GLP-1 Supply-Demand Forecast 2026-2030: When Does Supply Catch Up With Demand?

An evidence-grounded forecast of GLP-1 medication supply and demand through 2030. Manufacturing capacity, generic ramp, demand drivers (cardiovascular, kidney, sleep apnea, oral formulations), the role of insurance unlock, and what the 2031 OECD generic wave actually means for affordability.

Three years ago a patient seeking semaglutide had a one in three chance of finding their dose in stock. Today the branded supply has largely caught up. But "caught up" understates what's happening — the entire industry is racing against a demand wave that, when fully unlocked, is at least 5-10x current prescription volume. This is the article we wrote so patients, journalists, and policy people can stop guessing about whether the medication will be available, and start planning around what we actually know.

We update this forecast monthly. The current version reflects evidence and capacity announcements through April 2026. The full structured forecast data is also available as a machine-readable JSON file — researchers and journalists are welcome to cite or ingest it.

Where we are today (April 2026)

Branded GLP-1 supply has stabilised in the major markets. The FDA removed tirzepatide from its drug shortage list in October 2024 and semaglutide in February 2025. The MHRA, EMA, and other regulators have followed. In day-to-day terms, a US patient with a Wegovy prescription and insurance authorisation can now fill it; a UK patient with a private prescription for Mounjaro can typically obtain it within days; an Indian patient can choose from approximately 15 CDSCO-approved generic semaglutide brands at roughly 10% of the branded import price.

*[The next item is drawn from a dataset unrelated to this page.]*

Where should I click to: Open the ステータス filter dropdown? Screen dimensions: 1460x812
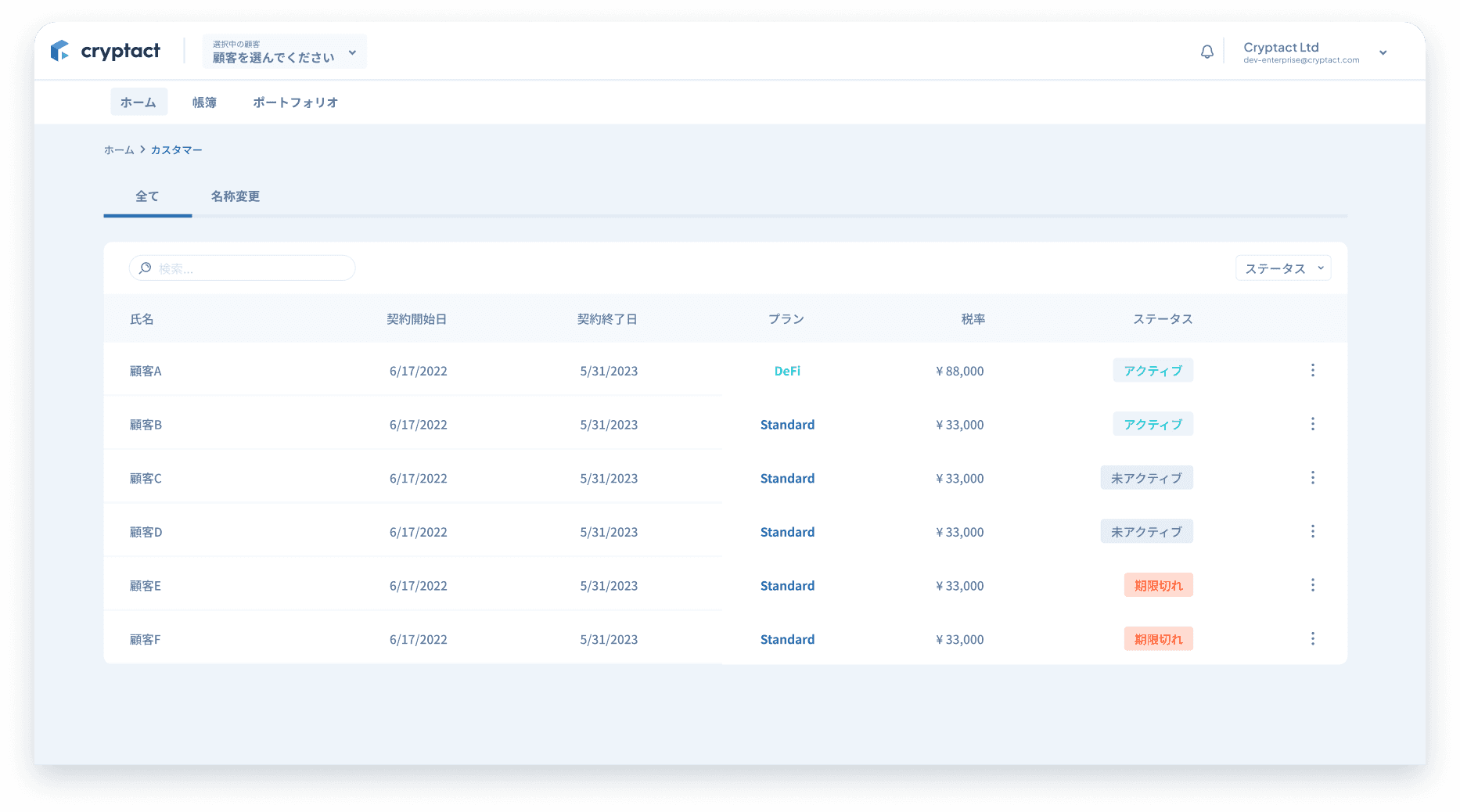(x=1283, y=268)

What this means: the Phase 1 supply crisis (2023-2025) is over for branded medication in supplied markets. It does not mean the market is in equilibrium. Demand at current prices is the demand-at-current-prices number. Demand at $40/month — the Indian generic price — is a different and much larger number. We are early in a multi-year process of supply expansion, generic spread, and demand unlock.

The 2023-2025 shortage in context

The first GLP-1 shortage was in many ways predictable and in some ways not. The predictable part: a single-ingredient injectable medication that became a cultural phenomenon was always going to outrun manufacturing capacity. The unpredictable part: the bottleneck was not the active ingredient.

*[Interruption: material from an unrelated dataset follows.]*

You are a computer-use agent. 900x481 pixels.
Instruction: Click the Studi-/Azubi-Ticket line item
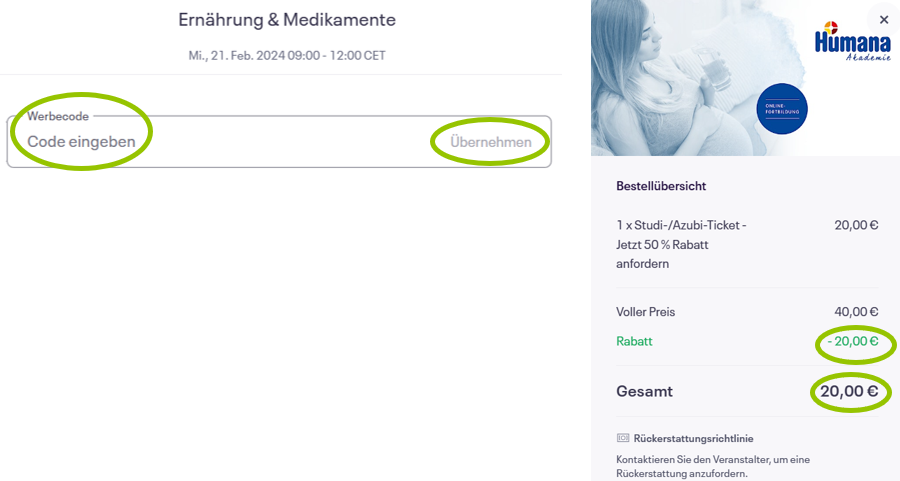[x=681, y=245]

Both Novo Nordisk and Eli Lilly have substantial active pharmaceutical ingredient (API) capacity. Solid-phase peptide synthesis at industrial scale is mature chemistry. The shortage was driven by fill-finish capacity — the sterile manufacturing step where the bulk peptide is filled into vials or, more critically, into the pre-filled disposable injection pens that patients use. Pen and auto-injector manufacturing requires specialised aseptic lines that take 18-36 months to commission and are similar to the production lines that have served the insulin market for decades.

The shortage taught the industry three things. First, fill-finish is the binding constraint, and the industry-wide pen-line capacity built for diabetes is not enough for a market that includes obesity. Second, demand at any reasonable price elasticity is essentially unbounded — there is no "satiation point" at which addressable demand stops growing. Third, the supply chain is geographically concentrated in a small number of facilities, which makes it vulnerable to a single quality event or regulatory action.

Novo Nordisk's manufacturing response

Novo Nordisk has committed in excess of $20 billion to GLP-1 manufacturing capacity expansion over 2023-2027. The most consequential moves:

  • Catalent acquisition: In February 2024, Novo Holdings acquired Catalent Inc. for approximately $16.5 billion. Three of the acquired fill-finish sites — in Anagni (Italy), Brussels (Belgium), and Bloomington (Indiana) — were transferred to Novo Nordisk to dedicate to semaglutide. This was the single largest fill-finish capacity addition ever made for a single molecule by a single company.
  • Kalundborg, Denmark: Continued multi-billion-dollar expansion of the company's home API and fill-finish complex, with new lines coming online progressively through 2025-2027.
  • Clayton, North Carolina: Multi-billion-dollar expansion of the existing Clayton facility to add fill-finish capacity.
  • Process intensification: Investments in continuous manufacturing and higher-throughput aseptic lines that yield more doses per unit of facility footprint.
  • The combined effect is that Novo Nordisk's branded semaglutide capacity in 2026 is materially higher than it was in 2023, and the trajectory through 2027 sees further step-changes as the Catalent sites complete their transition.

    Eli Lilly's manufacturing response

    Eli Lilly is making the equivalent investment for tirzepatide:

  • Lebanon, Indiana: Two manufacturing campuses announced — the first in April 2022 ($2.1 billion), a second in May 2024 ($5.3 billion). Combined investment exceeds $9 billion. These are API and fill-finish.
  • Concord, North Carolina ($1 billion+) and Research Triangle Park, North Carolina (multi-billion): Additional API and fill-finish capacity.
  • Limerick, Ireland: Expansion of the existing Limerick site for biotech and parenteral manufacturing.
  • Indianapolis: Expansion of the company's home parenteral manufacturing.
  • By 2027 Lilly's tirzepatide manufacturing capacity is forecast to support the company's "many millions of patients globally" stated ambition. The April 2024 Lilly investor day put combined incretin capex 2020-2025 at $20 billion plus, with further commitments through 2027.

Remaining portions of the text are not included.